If you sort the customers in alphabetical order by name, which customer is fourth?

(You can answer this by retrieving the first four customers; you _do not_ need to retrieve only the 4th customer when customers are sorted alphabetically.)

In [3]:
con = sqlite3.connect('data/Northwind_small.sqlite')

sql = """
SELECT ContactName FROM Customer
ORDER BY ContactName 
LIMIT 4
"""

pd.read_sql_query(sql, con)

Unnamed: 0,ContactName
0,Alejandra Camino
1,Alexander Feuer
2,Ana Trujillo
3,Anabela Domingues


**Prompt 2 Answer**: Anabela Domingues is fourth when you sort the customers in alphabetical order by name



### Prompt 3

Among those customers who live in Germany, if you sort the customers in alphabetical order by name, which customer is fourth?

In [4]:
# Use a SQL query to find the answer to the above prompt.
con = sqlite3.connect('data/Northwind_small.sqlite')

sql = """
SELECT ContactName FROM Customer
WHERE Country = 'Germany'
ORDER BY ContactName 
LIMIT 4;
"""

pd.read_sql_query(sql, con)

Unnamed: 0,ContactName
0,Alexander Feuer
1,Hanna Moos
2,Henriette Pfalzheim
3,Horst Kloss


**Prompt 3 Answer**: Horst Kloss is fourth when you sort the German customers in alphabetical order by name




### Prompt 4

From the `Employee` table, what are the first names of the individuals who have a birthdate in the 1960s?

In [5]:
# Use a SQL query to find the answer to the above prompt.
con = sqlite3.connect('data/Northwind_small.sqlite')

sql = """
SELECT FirstName
FROM Employee
WHERE BirthDate BETWEEN '1960-01-01' AND '1969-12-31';
"""

pd.read_sql_query(sql, con)

Unnamed: 0,FirstName
0,Margaret


**Prompt 4 Answer**: Just Margaret.

### Prompt 5

In `OrderDetail` table of the Northwind database, what is the total number of units sold for products 2, 3, and 4? 
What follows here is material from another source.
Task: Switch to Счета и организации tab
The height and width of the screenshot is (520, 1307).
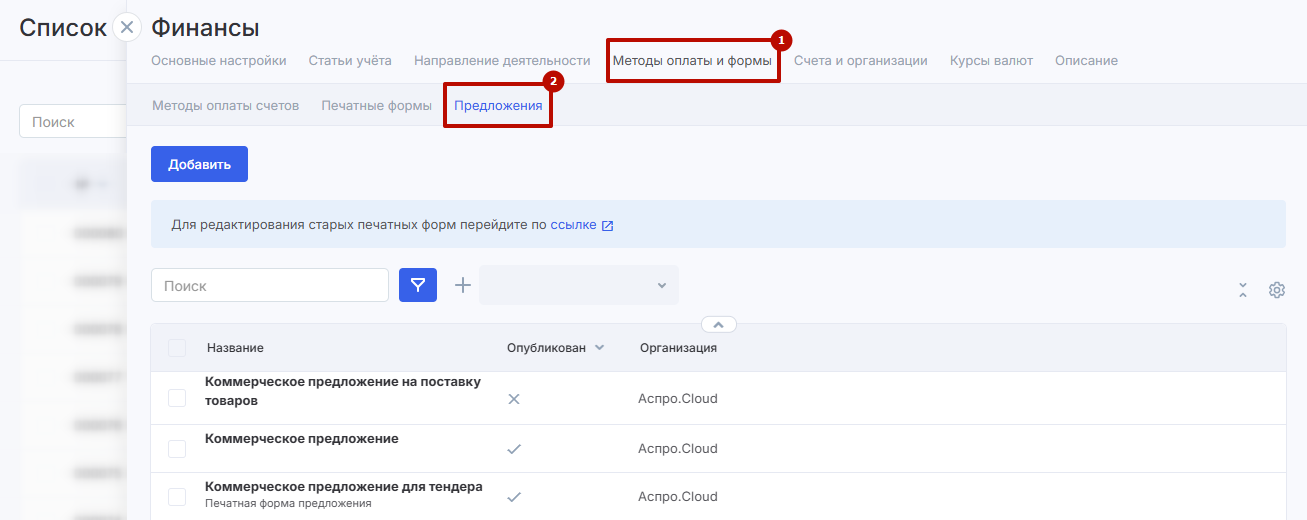Action: coord(860,61)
You should give us three numbers - one for each `ProductID`.

> You can solve this with either three separate queries, or with just one query.

In [6]:
# Use a SQL query to find the answer to the above prompt.
con = sqlite3.connect('data/Northwind_small.sqlite')

sql = """
SELECT ProductId, SUM(Quantity) AS total_units_sold
FROM OrderDetail
WHERE ProductId IN (2, 3, 4) 
GROUP BY ProductId;
"""

pd.read_sql_query(sql, con)

Unnamed: 0,ProductId,total_units_sold
0,2,1057
1,3,328
2,4,453


**Prompt 5 Answer**: The total number of units sold for products 2, 3, and 4 are 1057, 328, and 453 (respectively)

### Prompt 6

From the `OrderDetail` table of the Northwind database, calculate the revenue per product. In your SQL output, rename the revenue column `Revenue` and sort your results from largest revenue per product to smallest revenue per product. Which `ProductID` has the fifth-highest revenue, and what is that revenue rounded to the nearest dollar?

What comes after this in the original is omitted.